Why generate a custom parts tray instead of downloading one?
Anyone who's organized a workshop drawer with 3D printed bins knows the problem: the model libraries are full of trays, and none of them are the right size. The drawer is 287 mm deep, the tray you found is 250 mm, and now there's a dead strip of space collecting loose screws. You can rescale a fixed STL in your slicer, but scaling a tray scales *everything* - the walls get thicker or thinner along with the footprint, and a 115% scale turns sensible 2 mm walls into wasteful 2.3 mm ones.
A parametric tray generator skips all of that. You type in the outer width, depth, and height you actually need, pick wall and base thicknesses that match your nozzle, and download an STL built to those numbers. Walls stay the thickness you chose no matter what footprint you set. If you're filling a drawer with a grid of bins, you can generate each size in under a minute and know they'll sit flush.
Choosing wall and base thickness for printable trays
For a 0.4 mm nozzle, wall thicknesses that are clean multiples of your line width slice the most predictably.
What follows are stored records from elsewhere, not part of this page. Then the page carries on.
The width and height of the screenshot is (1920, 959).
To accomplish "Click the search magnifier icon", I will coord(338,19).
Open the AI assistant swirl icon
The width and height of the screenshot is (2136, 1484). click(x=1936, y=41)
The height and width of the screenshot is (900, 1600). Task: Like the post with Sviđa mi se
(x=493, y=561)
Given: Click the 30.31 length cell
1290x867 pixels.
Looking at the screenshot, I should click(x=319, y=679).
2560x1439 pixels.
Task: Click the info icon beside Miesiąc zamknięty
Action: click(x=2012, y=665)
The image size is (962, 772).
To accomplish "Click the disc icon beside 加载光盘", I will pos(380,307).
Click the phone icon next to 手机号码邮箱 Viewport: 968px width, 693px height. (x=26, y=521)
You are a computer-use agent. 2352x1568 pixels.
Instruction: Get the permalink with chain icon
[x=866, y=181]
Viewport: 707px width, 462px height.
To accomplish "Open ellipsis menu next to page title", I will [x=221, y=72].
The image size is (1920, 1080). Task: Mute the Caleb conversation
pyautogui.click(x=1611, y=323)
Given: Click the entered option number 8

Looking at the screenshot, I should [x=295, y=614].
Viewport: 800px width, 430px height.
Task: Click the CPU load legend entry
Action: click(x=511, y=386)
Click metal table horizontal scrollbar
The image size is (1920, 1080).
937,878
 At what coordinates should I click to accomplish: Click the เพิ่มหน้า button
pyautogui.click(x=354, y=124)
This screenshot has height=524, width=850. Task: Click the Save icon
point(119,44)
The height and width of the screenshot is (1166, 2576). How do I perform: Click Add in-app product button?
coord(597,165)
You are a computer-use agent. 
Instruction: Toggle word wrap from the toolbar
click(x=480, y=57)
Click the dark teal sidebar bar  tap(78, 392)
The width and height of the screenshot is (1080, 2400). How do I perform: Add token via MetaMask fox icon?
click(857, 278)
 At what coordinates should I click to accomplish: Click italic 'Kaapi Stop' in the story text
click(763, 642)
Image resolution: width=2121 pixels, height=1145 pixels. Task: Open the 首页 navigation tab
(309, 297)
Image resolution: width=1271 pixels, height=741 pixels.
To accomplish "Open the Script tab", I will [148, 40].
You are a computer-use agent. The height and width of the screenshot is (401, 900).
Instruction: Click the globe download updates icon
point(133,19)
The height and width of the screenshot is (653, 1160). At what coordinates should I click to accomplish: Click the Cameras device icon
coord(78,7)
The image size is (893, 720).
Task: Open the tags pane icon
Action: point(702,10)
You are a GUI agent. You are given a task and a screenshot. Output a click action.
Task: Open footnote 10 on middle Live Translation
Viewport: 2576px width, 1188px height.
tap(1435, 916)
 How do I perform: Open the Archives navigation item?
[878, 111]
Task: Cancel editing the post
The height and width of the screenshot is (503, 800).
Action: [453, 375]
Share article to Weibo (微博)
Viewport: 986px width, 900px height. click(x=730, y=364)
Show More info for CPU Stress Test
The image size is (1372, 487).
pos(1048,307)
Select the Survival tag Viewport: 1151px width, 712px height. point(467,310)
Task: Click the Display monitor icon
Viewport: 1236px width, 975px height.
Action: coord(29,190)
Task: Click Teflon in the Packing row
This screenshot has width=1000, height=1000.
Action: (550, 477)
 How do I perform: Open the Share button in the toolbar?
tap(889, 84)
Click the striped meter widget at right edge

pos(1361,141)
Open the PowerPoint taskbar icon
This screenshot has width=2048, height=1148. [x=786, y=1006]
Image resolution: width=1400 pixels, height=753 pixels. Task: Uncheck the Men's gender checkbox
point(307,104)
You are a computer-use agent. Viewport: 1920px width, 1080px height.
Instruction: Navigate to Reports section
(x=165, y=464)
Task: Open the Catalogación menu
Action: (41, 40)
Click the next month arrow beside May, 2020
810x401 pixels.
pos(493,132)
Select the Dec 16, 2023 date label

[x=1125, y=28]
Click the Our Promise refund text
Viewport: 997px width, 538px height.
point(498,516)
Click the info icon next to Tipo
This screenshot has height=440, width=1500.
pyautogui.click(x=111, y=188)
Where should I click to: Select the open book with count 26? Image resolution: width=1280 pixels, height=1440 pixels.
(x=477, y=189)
A 1.6 mm wall (four perimeters) is sturdy enough for most storage trays; 1.2 mm (three perimeters) works fine for light-duty desk organizers; 2 mm and up makes sense for trays that hold heavy hardware or get tossed around in a toolbox.
For the base, 1.2 to 2 mm covers most cases. Thinner bases print faster but can flex under heavy contents; thicker bases add stiffness and a bit of weight that helps trays stay put in a drawer.
PLA is the easy default material for indoor storage trays - stiff, cheap, and dimensionally predictable. Go PETG if the tray lives somewhere warm (a garage in summer) or holds anything heavy enough to crack brittle plastic when dropped.
The optional divider
The generator can add one full-height divider across the width or depth of the tray. It's a simple way to split one bin into two compartments - screws on one side, nuts on the other - without designing a multi-compartment organizer from scratch. If you need a full grid of compartments, generating a few smaller trays usually beats one giant compartmentalized print: smaller trays print with less warping risk, and you can rearrange them later.
Runs entirely in your browser
The OpenSCAD engine that builds the model loads in your browser and runs on your device. Your dimensions and the generated geometry never touch our servers - useful if you're modeling trays around proprietary parts, and it means the tool keeps working even on a flaky connection once the engine loads.